Data supplied below:

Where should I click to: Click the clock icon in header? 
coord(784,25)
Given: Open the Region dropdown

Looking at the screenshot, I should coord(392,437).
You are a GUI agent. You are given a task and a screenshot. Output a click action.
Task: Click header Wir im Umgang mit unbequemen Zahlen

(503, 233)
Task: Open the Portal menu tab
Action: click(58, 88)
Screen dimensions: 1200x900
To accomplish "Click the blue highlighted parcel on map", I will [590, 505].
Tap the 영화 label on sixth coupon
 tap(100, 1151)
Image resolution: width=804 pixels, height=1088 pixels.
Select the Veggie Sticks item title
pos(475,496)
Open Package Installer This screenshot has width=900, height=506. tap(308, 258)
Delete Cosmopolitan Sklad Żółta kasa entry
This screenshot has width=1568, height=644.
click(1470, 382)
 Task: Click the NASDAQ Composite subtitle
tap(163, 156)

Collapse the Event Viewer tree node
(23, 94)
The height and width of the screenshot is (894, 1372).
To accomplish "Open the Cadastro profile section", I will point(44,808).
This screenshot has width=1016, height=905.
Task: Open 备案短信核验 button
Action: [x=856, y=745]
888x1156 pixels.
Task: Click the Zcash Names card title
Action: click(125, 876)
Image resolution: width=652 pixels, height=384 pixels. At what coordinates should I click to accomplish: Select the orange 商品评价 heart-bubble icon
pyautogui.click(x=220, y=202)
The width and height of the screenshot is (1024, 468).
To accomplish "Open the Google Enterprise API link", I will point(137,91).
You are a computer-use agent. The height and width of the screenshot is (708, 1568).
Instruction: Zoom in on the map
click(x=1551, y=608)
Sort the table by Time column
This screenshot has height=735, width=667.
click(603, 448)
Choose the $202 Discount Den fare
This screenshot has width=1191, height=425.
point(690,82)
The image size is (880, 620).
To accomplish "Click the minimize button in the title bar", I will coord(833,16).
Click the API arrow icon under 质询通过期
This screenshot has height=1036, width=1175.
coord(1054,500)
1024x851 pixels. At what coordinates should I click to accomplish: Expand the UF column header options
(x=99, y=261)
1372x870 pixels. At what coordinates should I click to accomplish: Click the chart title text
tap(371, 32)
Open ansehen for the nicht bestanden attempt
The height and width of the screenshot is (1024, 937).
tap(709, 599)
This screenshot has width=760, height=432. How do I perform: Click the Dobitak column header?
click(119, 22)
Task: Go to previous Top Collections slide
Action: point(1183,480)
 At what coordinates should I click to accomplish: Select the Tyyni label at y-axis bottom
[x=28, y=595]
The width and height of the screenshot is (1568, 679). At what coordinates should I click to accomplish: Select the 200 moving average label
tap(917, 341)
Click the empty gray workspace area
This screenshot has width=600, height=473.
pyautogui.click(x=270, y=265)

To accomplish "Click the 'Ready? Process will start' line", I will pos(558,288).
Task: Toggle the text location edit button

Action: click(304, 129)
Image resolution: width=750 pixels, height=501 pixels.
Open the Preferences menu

End of Data supplied.

▸ Work to be completed
Return all of the entries word for word.

▸ Reply to the exercise
Where should I click to: Click the clock icon in header? 
coord(784,25)
Given: Open the Region dropdown

Looking at the screenshot, I should coord(392,437).
You are a GUI agent. You are given a task and a screenshot. Output a click action.
Task: Click header Wir im Umgang mit unbequemen Zahlen

(503, 233)
Task: Open the Portal menu tab
Action: click(58, 88)
Screen dimensions: 1200x900
To accomplish "Click the blue highlighted parcel on map", I will [590, 505].
Tap the 영화 label on sixth coupon
 tap(100, 1151)
Image resolution: width=804 pixels, height=1088 pixels.
Select the Veggie Sticks item title
pos(475,496)
Open Package Installer This screenshot has width=900, height=506. tap(308, 258)
Delete Cosmopolitan Sklad Żółta kasa entry
This screenshot has width=1568, height=644.
click(1470, 382)
 Task: Click the NASDAQ Composite subtitle
tap(163, 156)

Collapse the Event Viewer tree node
(23, 94)
The height and width of the screenshot is (894, 1372).
To accomplish "Open the Cadastro profile section", I will point(44,808).
This screenshot has width=1016, height=905.
Task: Open 备案短信核验 button
Action: [x=856, y=745]
888x1156 pixels.
Task: Click the Zcash Names card title
Action: click(125, 876)
Image resolution: width=652 pixels, height=384 pixels. At what coordinates should I click to accomplish: Select the orange 商品评价 heart-bubble icon
pyautogui.click(x=220, y=202)
The width and height of the screenshot is (1024, 468).
To accomplish "Open the Google Enterprise API link", I will point(137,91).
You are a computer-use agent. The height and width of the screenshot is (708, 1568).
Instruction: Zoom in on the map
click(x=1551, y=608)
Sort the table by Time column
This screenshot has height=735, width=667.
click(603, 448)
Choose the $202 Discount Den fare
This screenshot has width=1191, height=425.
point(690,82)
The image size is (880, 620).
To accomplish "Click the minimize button in the title bar", I will coord(833,16).
Click the API arrow icon under 质询通过期
This screenshot has height=1036, width=1175.
coord(1054,500)
1024x851 pixels. At what coordinates should I click to accomplish: Expand the UF column header options
(x=99, y=261)
1372x870 pixels. At what coordinates should I click to accomplish: Click the chart title text
tap(371, 32)
Open ansehen for the nicht bestanden attempt
The height and width of the screenshot is (1024, 937).
tap(709, 599)
This screenshot has width=760, height=432. How do I perform: Click the Dobitak column header?
click(119, 22)
Task: Go to previous Top Collections slide
Action: point(1183,480)
 At what coordinates should I click to accomplish: Select the Tyyni label at y-axis bottom
[x=28, y=595]
The width and height of the screenshot is (1568, 679). At what coordinates should I click to accomplish: Select the 200 moving average label
tap(917, 341)
Click the empty gray workspace area
This screenshot has width=600, height=473.
pyautogui.click(x=270, y=265)

To accomplish "Click the 'Ready? Process will start' line", I will pos(558,288).
Task: Toggle the text location edit button

Action: click(304, 129)
Image resolution: width=750 pixels, height=501 pixels.
Open the Preferences menu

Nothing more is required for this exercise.